「インボイスで本名バレ」が明らかになった国会質疑

ここまではインボイスの金銭的なデメリットを中心に説明してきたが、インボイスには他にもとんでもないデメリットが隠されている。冒頭にも紹介した通り、ペンネーム・芸名で活動しているクリエーターの本名がバレる可能性があるのだ。

この懸念が事実であると判明した上、政府は全く対策をしていないことが露呈してしまった国会質疑をご紹介する。

*実際の質疑映像は冒頭に紹介したYouTube動画の5分28秒から視聴可能(約2分間)。外部配信サイトで動画を再生できない場合、筆者のYouTubeチャンネル「犬飼淳 / Jun Inukai」で視聴可能(動画タイトルは「インボイス導入で損する業種 5選」)

【自民党・藤末健三】ペンネームで活動する中で、このインボイスを使うことによって自分個人の名前が表に出てしまうのではないか。取引相手との間に伝わるんじゃないかと。(過去に)個人名が流出して、そしてストーカー的な被害に遭ったという話を聞いておりまして。そういう方々が実名の公開、相手側に実名が伝わるんじゃないかと懸念されているんですけど、そういうプライバシー保護の対応はどうなっているかを教えていただきたいと思います。

【政府参考人・重藤哲郎 国税庁次長】インボイス発行事業者の登録情報につきましては、国税庁の適格請求書発行事業者公表サイトにおいて公表するということになっております。個人事業者の公表事項につきまして原則として、氏名、登録番号、登録年月日という法令において定められた必要最低限の事項とすることとしておりまして、そのような形でプライバシーにも配慮しているところでございます。

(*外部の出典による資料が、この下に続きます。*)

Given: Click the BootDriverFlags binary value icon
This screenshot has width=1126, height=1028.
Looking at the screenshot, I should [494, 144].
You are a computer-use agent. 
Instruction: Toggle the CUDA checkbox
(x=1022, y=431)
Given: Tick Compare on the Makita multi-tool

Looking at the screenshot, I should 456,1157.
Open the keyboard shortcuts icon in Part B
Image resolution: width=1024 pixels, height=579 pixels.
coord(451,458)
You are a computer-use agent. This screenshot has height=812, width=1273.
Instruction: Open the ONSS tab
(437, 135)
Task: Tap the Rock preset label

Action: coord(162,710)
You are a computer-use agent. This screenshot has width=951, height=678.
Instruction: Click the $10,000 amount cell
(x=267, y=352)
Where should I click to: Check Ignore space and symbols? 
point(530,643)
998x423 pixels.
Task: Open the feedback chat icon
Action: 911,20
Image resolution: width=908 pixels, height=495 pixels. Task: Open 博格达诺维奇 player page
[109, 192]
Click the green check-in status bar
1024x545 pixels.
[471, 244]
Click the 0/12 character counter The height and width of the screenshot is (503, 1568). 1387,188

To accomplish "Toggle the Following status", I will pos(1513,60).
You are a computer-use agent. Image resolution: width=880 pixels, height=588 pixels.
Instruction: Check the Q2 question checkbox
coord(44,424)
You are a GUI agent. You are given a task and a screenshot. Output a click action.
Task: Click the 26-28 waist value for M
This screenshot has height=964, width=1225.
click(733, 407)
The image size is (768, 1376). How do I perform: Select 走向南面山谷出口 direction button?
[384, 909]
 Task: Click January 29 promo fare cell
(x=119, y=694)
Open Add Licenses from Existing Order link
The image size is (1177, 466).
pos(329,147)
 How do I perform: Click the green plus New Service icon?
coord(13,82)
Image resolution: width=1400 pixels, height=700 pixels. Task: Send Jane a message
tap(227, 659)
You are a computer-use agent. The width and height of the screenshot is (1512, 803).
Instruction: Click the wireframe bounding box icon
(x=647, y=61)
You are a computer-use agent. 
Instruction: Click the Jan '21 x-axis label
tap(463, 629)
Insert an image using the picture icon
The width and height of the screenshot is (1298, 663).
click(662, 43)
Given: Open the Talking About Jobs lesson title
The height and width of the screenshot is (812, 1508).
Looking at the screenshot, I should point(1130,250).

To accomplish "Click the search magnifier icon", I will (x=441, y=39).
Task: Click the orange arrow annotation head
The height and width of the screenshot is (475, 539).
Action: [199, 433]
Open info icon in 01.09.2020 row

【自民党・藤末健三】ペンネームや匿名で活動するフリーランスの方々は多いと思います、データはないですけれど。そういう方々がプライバシーをすでに気にされているということでありますので、是非何らかの対策を検討いただきたいと思います。

出典:2022年3月16日 参議院 財政金融委員会

インボイス制度導入で「あの漫画家の本名がバレる」は本当か?_a
筆者のYouTube動画より。藤末健三 議員の「インボイスで本名がバレる」という懸念が事実であると露呈した国会質疑

質問した藤末健三議員の追及が甘いので、何となく聞いていると国税庁があたかもプライバシーに配慮しているように錯覚するが、実際は全く違う。

というのも、年収1000万円以下のフリーランス・個人事業主が課税事業者に登録すると、国税庁の適格請求書発行事業者公表サイトに掲載されるのだが、「公開する情報は必要最低限にするが、公開情報に氏名は含まれる」と国税庁次長が平然と答弁しているのだ。

にもかかわらず氏名(本名)が公開されることによるストーカー被害などの懸念への回答はゼロ。これが、つい3ヶ月前の政府公式見解であり、それは現在も変わっていない。